Als das Fest Fronleichnam 1246 eingeführt wurde, gab es sie noch nicht. Zum ersten Mal ist sie uns im Jahr 1277 in Köln überliefert, neun Jahre später in Benediktbeuren, seit dem 14. Jahrhundert, also innerhalb weniger Jahrzehnte, gehört sie in Deutschland zum festen und, wie gesagt, zum charakteristischsten Bestandteil dieses Festtages.

Was ihre Wurzeln betrifft, hat sie zunächst einmal allgemein-menschliche Voraussetzungen. Fast alle Religionen der Menschheit kennen Prozessionen. Nicht nur das Reden, Singen und Schweigen, das Stehen, Sitzen und Knien sind Ausdrucksformen der Verehrung Gottes, sondern eben auch das gemeinsame festliche Gehen in der Gemeinschaft der Glaubenden und in der Gemeinschaft mit dem geglaubten Gott.

In der christlichen Liturgie können wir vor allem zwei Wurzeln der Fronleichnamsprozession erkennen. Die erste hat ihren Ursprung in der Karwoche, in der wir das Drama der letzten Tage des Lebens Jesu erinnernd mitvollziehen. Zwei Prozessionswege sind uns hier vorgegeben: der eine an Palmsonntag erinnert an den triumphalen Einzug Jesu in die heilige Stadt, der andere an Gründonnerstag an sein betendes Hinausgehen aus ihr zum Ölberg, hinaus in das Dunkel der Nacht, des Verrates und des Todes. An Palmsonntag zieht Jesus ein in die umfriedete Sphäre des Heils, für die der Tempel auf dem Zionsberg in Jerusalem als Ort der Anwesenheit Jahwes mitten unter den Menschen steht. Doch dieser Tempel aus Steinen – der wenige Jahre nach dem Tod Christi, nämlich 70 n. Chr. von den Römern zerstört wurde – bedarf der Reinigung, ja der Überwindung. Und so ist das erste, was Jesus nach Seinem Einzug in Jerusalem tut, die Vertreibung der Händler aus dem heiligen Bezirk, aus dem Haus Seines Vaters, die aus ihm und der Religion überhaupt ein Geschäft zu machen suchen.
++++++++++
**Arbeitsauftrag A:**
Gib aus dem Textauszug über die Fronleichnamsprozession den Abschnitt wörtlich wieder, beginnend mit „Als das Fest“ und weiter bis einschließlich „dem geglaubten Gott.“.
**Arbeitsauftrag B:**
Führe den Textauszug über die Fronleichnamsprozession im Anschluss an seinen letzten Satz fort.
Die Daten stammen aus einer anderen Quelle als der Textauszug.

**Gegebene Daten:**
++++++++++
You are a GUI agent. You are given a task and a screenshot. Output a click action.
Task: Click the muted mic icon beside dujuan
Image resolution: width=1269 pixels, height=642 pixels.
++++++++++
**Ergebnis A:**
Als das Fest Fronleichnam 1246 eingeführt wurde, gab es sie noch nicht. Zum ersten Mal ist sie uns im Jahr 1277 in Köln überliefert, neun Jahre später in Benediktbeuren, seit dem 14. Jahrhundert, also innerhalb weniger Jahrzehnte, gehört sie in Deutschland zum festen und, wie gesagt, zum charakteristischsten Bestandteil dieses Festtages.

Was ihre Wurzeln betrifft, hat sie zunächst einmal allgemein-menschliche Voraussetzungen. Fast alle Religionen der Menschheit kennen Prozessionen. Nicht nur das Reden, Singen und Schweigen, das Stehen, Sitzen und Knien sind Ausdrucksformen der Verehrung Gottes, sondern eben auch das gemeinsame festliche Gehen in der Gemeinschaft der Glaubenden und in der Gemeinschaft mit dem geglaubten Gott.

**Ergebnis B:**
Das eigentliche Werk der Reinigung aber vollzieht sich im Hinausgehen aus der Sphäre des Heils in den Raum des Unheils, der Schuld, des Leidens und des Todes. Die Gründonnerstagsprozession mit der Übertragung des Allerheiligsten an einen anderen Ort ist im Geleit des eucharistisch anwesenden Herrn zugleich Geleit des ins Leiden gehenden Herrn, Mitgehen mit Ihm zum Ölberg, wo Seine Auslieferung für uns ihren Anfang nimmt.

Der Fronleichnamstag rückt diese Teilelemente des österlichen Geheimnisses und der Karwoche in die Mitte und macht sie zu einem großen Fest. Was in der Karwoche überschattet ist durch das Dunkel des Karfreitags, findet an Fronleichnam in der lichtvollen Freude der österlichen Auferstehung statt, die alles Dunkel für uns und die ganze Welt überwunden hat. Auch wenn wir, die wir den Tod noch vor uns haben, noch immer am Dunkel der Welt leiden, so haben wir doch auch schon Anteil am Sieg des Lichtes über alle Finsternis. Daher ist die Fronleichnamsprozession gleichsam ein Sieges-, ja Triumphzug des Herrn, der den eigentlichen Feind allen Lebens, den Tod, besiegt hat, und der öffentlich als der lebenspendende Herr verehrt wird und dem wir als dem Herrn der Welt unsere Straßen, Plätze und Fluren gleichsam übereignen zugleich mit der Bitte um Seinen Segen, dass Seine Lebensmacht schon hier und jetzt die Mächte des Dunkels, der Schuld, des Leides und des Todes überwinde.

Damit sind wir bei der zweiten Wurzel der Fronleichnamsprozession: den Flurprozessionen, deren Sinn vor allem die Bitte um Segen für Aussaat und Ernte ist.

Auch wenn es heute in vielen Gemeinden weniger sind, so waren es früher üblicherweise vier Altäre, zu denen man an Fronleichnam unterwegs war. Hier wurden jeweils die Anfänge der vier Evangelien gelesen, weil der Anfang stets für das Ganze gilt. Heute sind es vier ausgewählte Stellen, aber auch aus jedem der vier Evangelien, die gelesen oder gesungen werden.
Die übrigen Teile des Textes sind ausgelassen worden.